Günümüz sanat ortamında dünya çapında,dönemsel olarak farklı kimlikler, konular öne çıkabiliyor. Aslında sistemin dayattığı bir şey bu, kimi zaman yüzeysel olarak bir meseleye değinip onu sömürmeye kadar da gidebiliyor. Kimi zaman ele alınan konunun özüne inilemeden sadece etrafından dolaşılıp konuşulmuş gibi yapılıyor, ama aslında özü anlaşılmadan kalıyor. Tabii ki her şeyi konuşabiliyor olmalıyız ama belli bir saygı çerçevesinde olması gerekiyor bence.
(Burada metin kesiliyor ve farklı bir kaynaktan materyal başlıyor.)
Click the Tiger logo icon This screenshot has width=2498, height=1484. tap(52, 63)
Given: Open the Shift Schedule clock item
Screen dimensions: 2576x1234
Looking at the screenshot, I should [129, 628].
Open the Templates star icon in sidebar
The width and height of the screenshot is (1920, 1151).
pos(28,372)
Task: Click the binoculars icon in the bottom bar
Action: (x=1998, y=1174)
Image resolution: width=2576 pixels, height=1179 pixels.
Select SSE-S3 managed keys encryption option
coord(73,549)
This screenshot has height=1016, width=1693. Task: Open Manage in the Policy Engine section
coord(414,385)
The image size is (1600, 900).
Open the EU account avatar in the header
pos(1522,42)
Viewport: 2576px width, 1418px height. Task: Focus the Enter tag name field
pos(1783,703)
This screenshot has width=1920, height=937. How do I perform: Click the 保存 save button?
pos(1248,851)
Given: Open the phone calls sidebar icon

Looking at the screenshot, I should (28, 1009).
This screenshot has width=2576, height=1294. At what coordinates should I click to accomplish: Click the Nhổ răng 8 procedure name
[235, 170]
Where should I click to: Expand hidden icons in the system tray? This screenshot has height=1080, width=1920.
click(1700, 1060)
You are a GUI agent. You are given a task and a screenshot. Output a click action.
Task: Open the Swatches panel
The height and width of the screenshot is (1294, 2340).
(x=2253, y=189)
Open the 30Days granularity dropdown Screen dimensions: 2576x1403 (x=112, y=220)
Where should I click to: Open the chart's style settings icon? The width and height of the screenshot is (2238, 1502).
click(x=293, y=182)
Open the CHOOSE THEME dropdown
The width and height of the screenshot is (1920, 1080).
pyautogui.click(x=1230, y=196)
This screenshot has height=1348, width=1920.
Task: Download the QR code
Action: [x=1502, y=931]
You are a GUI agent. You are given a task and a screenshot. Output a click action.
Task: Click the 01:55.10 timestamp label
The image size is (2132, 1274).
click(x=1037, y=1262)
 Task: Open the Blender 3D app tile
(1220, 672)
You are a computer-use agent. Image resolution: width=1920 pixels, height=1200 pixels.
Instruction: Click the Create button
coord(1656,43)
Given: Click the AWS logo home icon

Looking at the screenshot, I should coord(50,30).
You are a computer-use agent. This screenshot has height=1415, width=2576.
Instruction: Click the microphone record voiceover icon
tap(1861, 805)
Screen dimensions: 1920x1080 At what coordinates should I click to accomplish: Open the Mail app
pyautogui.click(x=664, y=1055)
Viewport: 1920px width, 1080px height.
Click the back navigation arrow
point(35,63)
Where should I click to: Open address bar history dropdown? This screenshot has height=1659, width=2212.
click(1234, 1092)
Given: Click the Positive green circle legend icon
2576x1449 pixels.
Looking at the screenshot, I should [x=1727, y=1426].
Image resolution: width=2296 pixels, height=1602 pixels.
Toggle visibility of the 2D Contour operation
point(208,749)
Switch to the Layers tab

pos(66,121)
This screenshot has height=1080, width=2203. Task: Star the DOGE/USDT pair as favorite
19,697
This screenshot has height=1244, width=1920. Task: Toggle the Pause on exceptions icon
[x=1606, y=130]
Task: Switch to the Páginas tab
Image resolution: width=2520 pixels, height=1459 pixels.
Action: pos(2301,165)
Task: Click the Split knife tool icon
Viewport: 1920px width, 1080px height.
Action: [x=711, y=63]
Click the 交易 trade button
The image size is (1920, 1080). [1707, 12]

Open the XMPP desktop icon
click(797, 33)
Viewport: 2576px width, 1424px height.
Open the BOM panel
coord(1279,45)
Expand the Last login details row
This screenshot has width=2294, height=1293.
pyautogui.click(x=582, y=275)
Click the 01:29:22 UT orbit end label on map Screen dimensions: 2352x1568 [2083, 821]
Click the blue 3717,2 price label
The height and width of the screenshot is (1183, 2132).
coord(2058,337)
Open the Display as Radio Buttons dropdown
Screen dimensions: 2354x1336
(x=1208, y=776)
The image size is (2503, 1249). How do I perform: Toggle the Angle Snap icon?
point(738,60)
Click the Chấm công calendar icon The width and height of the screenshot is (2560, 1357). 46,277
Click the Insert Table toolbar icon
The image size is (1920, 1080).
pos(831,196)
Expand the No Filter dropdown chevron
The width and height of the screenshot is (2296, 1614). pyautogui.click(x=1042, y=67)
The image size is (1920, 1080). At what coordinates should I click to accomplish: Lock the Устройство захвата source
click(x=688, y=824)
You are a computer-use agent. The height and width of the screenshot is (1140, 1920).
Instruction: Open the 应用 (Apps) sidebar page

Diğer yandan ortaya çıkan işlerden yeni şeyler öğrenen insanlar oluyor, bu da önemli bir şey ve sanatın didaktik anlamda başarabildiği de bir nokta. Bu elbette dengeli bir biçimde, değinilen meseleye sağlıklı yaklaşmaktan ve ona gereken soruları sorabilmekten geçiyor.
Şu an yaşanan o kadar çok kayıp var ki . Bu yok oluşları ve hafıza kaybını görmemek bende soru işareti yaratan bir durum. Yüzüncü yılın ardından baktığımızda, şu an, şimdiki zamanda yaşanılan kayıplar anlaşılamıyorsa veya görmezden geliniyorsa o zaman bütün bu tarihsel olaylardan hiçbir ders almamışız demektir.